Tutorial 15: Comparing continuous trait evolution models
Objectives
Complete the comparing continuous trait evolution models workflow.
Interpret the reported values and generated artifacts in their scientific context.
Identify the canonical command references for each analysis step.

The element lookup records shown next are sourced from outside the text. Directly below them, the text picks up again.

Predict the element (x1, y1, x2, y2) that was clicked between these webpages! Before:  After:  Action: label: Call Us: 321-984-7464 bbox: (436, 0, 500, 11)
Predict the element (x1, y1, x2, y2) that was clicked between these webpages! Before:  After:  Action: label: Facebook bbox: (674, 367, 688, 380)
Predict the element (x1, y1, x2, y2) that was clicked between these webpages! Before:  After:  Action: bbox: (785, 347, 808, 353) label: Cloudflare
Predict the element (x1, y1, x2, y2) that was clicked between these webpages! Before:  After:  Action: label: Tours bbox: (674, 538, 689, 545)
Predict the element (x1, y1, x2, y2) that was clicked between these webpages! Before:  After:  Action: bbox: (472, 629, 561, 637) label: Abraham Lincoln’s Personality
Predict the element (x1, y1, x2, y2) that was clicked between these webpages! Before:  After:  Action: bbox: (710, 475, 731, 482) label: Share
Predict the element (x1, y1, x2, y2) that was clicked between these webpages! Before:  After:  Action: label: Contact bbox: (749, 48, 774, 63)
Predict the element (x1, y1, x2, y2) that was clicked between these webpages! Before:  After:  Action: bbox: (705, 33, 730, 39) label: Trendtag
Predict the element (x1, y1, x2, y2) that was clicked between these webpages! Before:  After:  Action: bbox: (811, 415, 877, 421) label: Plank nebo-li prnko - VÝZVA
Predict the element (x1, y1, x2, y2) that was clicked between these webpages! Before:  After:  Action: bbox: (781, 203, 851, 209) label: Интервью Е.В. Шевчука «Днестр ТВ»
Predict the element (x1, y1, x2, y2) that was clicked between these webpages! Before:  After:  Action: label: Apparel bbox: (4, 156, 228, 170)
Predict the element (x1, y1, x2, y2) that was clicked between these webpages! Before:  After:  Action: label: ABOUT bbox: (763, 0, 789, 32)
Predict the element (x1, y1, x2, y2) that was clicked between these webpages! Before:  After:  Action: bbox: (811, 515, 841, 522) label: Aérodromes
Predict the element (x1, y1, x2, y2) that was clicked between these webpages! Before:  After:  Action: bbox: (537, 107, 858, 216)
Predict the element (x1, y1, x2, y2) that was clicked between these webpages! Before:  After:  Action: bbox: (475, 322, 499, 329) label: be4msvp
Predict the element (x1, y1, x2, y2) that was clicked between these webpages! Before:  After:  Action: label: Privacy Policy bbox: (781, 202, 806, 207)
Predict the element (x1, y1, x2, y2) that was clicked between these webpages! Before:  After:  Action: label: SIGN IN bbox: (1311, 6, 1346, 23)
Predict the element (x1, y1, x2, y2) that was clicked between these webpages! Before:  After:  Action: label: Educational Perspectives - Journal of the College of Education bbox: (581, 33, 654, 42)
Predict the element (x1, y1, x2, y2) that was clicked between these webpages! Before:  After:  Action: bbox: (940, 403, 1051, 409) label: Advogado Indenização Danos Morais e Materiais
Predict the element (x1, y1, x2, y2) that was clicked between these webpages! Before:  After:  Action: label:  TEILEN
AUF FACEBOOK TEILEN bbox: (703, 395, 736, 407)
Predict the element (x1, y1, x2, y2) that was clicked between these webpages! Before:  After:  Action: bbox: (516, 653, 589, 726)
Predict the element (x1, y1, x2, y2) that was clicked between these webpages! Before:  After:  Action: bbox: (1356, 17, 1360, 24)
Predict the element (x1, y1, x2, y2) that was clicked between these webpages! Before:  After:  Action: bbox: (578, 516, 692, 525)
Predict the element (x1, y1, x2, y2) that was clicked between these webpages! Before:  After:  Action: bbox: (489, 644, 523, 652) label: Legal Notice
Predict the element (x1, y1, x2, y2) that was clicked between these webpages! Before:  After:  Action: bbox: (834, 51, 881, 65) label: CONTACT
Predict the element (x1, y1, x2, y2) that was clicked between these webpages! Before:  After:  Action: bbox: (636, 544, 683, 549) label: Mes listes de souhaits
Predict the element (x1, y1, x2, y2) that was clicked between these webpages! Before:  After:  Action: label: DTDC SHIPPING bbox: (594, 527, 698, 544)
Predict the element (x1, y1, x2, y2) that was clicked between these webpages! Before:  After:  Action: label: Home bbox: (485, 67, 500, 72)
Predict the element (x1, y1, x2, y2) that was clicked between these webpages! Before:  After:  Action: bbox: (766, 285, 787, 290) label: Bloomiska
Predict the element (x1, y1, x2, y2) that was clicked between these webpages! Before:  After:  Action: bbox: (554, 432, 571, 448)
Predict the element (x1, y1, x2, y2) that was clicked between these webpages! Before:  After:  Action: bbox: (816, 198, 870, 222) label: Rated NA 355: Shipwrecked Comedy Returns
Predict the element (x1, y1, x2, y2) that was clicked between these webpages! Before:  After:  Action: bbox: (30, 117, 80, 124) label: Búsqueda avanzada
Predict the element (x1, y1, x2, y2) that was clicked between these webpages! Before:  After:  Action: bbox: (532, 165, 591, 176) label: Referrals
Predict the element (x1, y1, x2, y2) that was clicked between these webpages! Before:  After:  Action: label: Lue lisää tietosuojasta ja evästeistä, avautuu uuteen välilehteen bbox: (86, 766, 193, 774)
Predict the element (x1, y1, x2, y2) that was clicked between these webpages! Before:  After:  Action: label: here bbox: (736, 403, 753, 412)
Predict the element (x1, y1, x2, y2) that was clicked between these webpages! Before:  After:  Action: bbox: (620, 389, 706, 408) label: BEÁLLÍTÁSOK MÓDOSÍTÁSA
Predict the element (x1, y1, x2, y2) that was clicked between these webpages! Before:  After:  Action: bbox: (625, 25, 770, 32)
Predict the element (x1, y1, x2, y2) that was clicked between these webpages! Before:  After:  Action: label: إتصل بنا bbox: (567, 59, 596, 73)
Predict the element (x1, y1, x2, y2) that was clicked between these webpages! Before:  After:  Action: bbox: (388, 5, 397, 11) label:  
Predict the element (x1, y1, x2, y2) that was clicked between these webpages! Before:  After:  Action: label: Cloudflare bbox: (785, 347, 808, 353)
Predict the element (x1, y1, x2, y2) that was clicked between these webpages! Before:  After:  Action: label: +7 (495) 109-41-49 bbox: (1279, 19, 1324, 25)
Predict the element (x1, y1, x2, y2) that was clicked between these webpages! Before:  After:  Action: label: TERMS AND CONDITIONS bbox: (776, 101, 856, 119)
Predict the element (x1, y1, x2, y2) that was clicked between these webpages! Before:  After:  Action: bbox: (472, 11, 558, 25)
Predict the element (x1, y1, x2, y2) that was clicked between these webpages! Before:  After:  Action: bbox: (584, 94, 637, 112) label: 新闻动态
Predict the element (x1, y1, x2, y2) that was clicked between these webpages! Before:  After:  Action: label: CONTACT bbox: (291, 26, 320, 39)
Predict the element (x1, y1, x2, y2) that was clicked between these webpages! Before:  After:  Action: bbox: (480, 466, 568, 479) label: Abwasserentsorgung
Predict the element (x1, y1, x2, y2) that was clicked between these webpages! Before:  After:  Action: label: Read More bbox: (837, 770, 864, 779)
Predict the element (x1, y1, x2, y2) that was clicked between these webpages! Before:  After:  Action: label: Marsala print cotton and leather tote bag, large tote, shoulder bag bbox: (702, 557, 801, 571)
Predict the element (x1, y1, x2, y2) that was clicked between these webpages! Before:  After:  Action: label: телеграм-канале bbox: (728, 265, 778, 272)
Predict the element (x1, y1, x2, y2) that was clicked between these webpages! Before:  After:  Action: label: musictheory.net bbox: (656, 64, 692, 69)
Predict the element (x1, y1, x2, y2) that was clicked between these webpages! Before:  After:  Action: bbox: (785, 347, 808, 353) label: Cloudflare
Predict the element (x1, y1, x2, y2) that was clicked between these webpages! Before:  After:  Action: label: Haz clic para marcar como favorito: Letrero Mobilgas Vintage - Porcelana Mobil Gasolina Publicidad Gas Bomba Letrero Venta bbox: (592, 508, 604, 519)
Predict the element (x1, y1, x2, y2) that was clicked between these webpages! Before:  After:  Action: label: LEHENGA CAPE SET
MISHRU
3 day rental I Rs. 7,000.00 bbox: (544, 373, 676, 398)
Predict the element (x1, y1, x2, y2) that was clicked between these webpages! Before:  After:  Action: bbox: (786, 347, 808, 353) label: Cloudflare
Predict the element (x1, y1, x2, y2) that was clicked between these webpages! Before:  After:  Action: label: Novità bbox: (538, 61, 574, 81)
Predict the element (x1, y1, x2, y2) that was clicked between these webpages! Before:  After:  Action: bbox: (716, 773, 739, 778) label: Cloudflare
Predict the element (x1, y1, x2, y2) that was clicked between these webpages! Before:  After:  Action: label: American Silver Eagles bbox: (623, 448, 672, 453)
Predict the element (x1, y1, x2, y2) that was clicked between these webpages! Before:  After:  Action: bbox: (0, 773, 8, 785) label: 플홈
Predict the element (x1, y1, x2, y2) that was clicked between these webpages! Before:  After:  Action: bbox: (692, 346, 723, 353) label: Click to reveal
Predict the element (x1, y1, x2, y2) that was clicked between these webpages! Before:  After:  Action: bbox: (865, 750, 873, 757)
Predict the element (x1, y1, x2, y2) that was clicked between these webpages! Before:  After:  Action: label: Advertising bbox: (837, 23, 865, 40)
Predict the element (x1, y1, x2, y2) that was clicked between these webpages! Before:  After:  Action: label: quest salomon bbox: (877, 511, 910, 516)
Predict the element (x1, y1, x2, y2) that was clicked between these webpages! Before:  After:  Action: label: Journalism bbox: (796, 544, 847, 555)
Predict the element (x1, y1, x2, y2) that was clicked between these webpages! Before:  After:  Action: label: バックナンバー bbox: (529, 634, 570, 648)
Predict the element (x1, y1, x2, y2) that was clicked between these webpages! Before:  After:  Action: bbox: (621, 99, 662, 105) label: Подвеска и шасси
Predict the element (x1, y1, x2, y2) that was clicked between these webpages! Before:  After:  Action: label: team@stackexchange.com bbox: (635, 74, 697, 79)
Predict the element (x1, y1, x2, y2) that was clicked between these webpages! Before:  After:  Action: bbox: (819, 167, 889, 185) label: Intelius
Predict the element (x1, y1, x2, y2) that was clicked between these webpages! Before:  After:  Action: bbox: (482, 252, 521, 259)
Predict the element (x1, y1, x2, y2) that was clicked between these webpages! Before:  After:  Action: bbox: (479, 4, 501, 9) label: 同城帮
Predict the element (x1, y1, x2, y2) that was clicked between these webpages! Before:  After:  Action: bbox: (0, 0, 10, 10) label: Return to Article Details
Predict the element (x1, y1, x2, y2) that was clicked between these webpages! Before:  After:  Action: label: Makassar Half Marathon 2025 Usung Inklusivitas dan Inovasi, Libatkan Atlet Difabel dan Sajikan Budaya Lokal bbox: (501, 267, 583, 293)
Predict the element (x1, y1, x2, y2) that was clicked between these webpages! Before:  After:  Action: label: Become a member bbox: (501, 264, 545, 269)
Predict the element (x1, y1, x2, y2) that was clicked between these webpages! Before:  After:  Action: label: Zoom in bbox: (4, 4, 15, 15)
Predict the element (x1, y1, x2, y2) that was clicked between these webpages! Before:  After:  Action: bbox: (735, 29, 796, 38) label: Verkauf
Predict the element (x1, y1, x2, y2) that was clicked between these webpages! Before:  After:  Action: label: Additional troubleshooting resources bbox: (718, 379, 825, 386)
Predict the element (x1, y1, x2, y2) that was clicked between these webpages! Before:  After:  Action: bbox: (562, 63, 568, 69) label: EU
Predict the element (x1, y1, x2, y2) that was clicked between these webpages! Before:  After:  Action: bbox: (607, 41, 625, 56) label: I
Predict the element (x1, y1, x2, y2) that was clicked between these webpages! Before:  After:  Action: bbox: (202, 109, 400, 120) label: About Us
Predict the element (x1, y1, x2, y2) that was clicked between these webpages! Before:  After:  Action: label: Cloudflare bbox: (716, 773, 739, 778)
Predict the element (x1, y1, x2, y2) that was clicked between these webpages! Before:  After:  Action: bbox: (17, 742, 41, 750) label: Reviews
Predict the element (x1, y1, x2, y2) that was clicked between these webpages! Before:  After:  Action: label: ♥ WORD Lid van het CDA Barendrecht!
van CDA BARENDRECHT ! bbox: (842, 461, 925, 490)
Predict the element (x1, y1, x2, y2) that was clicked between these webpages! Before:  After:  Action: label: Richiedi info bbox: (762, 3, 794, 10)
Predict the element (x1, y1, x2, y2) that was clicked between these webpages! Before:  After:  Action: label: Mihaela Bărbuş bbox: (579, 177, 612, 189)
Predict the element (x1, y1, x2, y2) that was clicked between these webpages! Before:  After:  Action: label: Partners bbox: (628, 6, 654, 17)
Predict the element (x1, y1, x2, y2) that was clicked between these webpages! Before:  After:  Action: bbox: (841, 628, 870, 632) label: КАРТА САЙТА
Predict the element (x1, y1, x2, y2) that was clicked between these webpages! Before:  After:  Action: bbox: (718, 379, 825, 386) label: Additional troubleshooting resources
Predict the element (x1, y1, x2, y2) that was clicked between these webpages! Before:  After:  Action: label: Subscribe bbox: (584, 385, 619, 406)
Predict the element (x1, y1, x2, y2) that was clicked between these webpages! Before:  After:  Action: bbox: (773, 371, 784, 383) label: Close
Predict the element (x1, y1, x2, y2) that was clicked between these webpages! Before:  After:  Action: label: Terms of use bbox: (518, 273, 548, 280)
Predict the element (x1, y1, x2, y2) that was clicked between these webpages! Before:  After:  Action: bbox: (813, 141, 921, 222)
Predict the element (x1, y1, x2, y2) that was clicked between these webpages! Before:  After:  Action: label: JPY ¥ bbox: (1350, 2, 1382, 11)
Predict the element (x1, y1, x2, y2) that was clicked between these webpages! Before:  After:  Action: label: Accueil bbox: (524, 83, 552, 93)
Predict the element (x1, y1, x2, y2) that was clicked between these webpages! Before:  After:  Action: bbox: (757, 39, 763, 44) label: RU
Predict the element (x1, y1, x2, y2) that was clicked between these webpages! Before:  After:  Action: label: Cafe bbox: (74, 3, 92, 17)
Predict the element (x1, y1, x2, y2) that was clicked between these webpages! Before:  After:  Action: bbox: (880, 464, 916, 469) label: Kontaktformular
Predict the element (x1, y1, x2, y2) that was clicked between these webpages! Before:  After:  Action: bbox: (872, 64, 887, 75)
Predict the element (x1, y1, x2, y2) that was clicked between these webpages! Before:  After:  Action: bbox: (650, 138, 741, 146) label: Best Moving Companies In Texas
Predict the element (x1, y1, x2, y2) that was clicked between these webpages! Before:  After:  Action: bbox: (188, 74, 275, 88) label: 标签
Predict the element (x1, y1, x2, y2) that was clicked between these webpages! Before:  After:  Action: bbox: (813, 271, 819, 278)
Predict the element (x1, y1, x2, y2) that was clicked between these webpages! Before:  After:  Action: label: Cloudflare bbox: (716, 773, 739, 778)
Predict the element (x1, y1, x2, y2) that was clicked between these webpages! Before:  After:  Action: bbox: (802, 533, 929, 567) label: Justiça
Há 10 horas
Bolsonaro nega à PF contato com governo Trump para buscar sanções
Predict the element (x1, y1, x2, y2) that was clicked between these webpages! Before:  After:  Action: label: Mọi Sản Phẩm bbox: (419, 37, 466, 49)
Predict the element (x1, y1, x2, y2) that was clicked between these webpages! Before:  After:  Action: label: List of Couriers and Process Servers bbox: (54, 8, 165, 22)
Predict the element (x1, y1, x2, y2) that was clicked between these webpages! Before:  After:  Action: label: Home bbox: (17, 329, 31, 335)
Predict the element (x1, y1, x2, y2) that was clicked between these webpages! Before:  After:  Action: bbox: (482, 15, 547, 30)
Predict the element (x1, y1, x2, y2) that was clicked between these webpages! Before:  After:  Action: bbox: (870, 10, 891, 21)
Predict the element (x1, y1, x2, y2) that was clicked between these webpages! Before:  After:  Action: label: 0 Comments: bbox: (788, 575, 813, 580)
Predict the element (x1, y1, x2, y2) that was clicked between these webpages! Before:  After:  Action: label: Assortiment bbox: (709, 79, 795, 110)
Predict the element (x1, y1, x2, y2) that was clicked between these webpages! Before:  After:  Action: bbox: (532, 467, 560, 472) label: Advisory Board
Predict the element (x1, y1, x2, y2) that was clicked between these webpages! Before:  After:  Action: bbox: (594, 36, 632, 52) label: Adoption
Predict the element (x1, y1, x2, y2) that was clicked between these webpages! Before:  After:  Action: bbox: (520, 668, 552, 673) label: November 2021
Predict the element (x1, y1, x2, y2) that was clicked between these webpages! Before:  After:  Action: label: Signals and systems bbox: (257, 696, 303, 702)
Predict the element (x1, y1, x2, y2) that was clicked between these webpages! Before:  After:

Prerequisites and working directory
Install the current PhyKIT release and create a dedicated working directory. Download the data linked in this tutorial into that directory before running the commands. All paths below are relative to this directory.
mkdir phykit-tutorial-15
cd phykit-tutorial-15
Workflow
A common analysis in comparative methods is determining which model of
continuous trait evolution best explains observed trait variation on a
phylogeny. PhyKIT's fit_continuous command (aliases: fitcontinuous,
fc) fits up to 7 models and ranks them by AIC, BIC, and AIC weights,
analogous to R's geiger::fitContinuous().
Download test data:
Mammal phylogeny;
Continuous trait data
Step 0: Prepare data
You need a Newick tree file and a tab-delimited trait file
(taxon<tab>value). For example:
raccoon 1.04
bear 2.39
sea_lion 2.30
seal 1.88
Step 1: Run fit_continuous with all models
phykit fit_continuous -t tree_simple.tre -d tree_simple_traits.tsv
Expected output:
Model Comparison (fitContinuous)
Number of tips: 8
Model Param Value Sigma2 z0 LL AIC dAIC AICw BIC dBIC R2
White - - 0.7667 1.2062 -10.289 24.58 0.00 0.304 24.74 0.00 0.000
EB a -0.0785 0.0854 1.4827 -9.595 25.19 0.61 0.224 25.43 0.69 0.889
Kappa kappa 0.0100 0.3428 1.3230 -9.722 25.44 0.87 0.197 25.68 0.94 0.553
OU alpha 0.7848 1.2035 1.2063 -10.289 26.58 2.00 0.112 26.82 2.08 -0.570
BM - - 0.0384 1.6447 -11.570 27.14 2.56 0.084 27.30 2.56 0.950
Delta delta 0.5188 0.1968 1.4939 -11.128 28.26 3.68 0.048 28.49 3.76 0.743
Lambda lambda 1.0000 0.0384 1.6447 -11.570 29.14 4.56 0.031 29.38 4.64 0.950
Best model (AIC): White
Best model (BIC): White
Step 2: Interpret the AIC/BIC table
The output table shows each model's parameter estimate, sigma-squared, ancestral state (z0), log-likelihood, AIC, delta-AIC, AIC weight, BIC, and delta-BIC. Lower AIC/BIC values and higher AIC weights indicate better-fitting models.
In this example, the White model (no phylogenetic structure) has the lowest AIC and BIC, suggesting that with only 8 taxa the data are too sparse to distinguish phylogenetic from non-phylogenetic models. However, the R² column shows that BM (0.95) and Lambda (0.95) explain most of the trait variance relative to the White model — with more taxa, these models would likely be preferred. The EB model (R² = 0.89) also fits well, consistent with early rapid evolution of body mass.
Step 3: Run with a subset of models
phykit fc -t tree.nwk -d traits.tsv --models BM,OU,Lambda
Step 4: JSON output for downstream analysis
phykit fc -t tree.nwk -d traits.tsv --json
The JSON output includes all model results, the best model by AIC and BIC, and the number of tips.
Expected artifacts
Each step identifies its expected terminal output or generated files. Confirm that those artifacts exist before continuing to the next step; filenames are relative to the tutorial working directory unless an absolute path is shown.
Troubleshooting
Run
phykit <command> --helpto compare an invocation with the live interface.Confirm that downloaded files are in the current working directory and retain the filenames shown in the tutorial.
For parsing errors, compare taxon names exactly across alignments, trees, and trait tables, including capitalization and underscores.
See Troubleshooting for installation, format, and error-reporting guidance.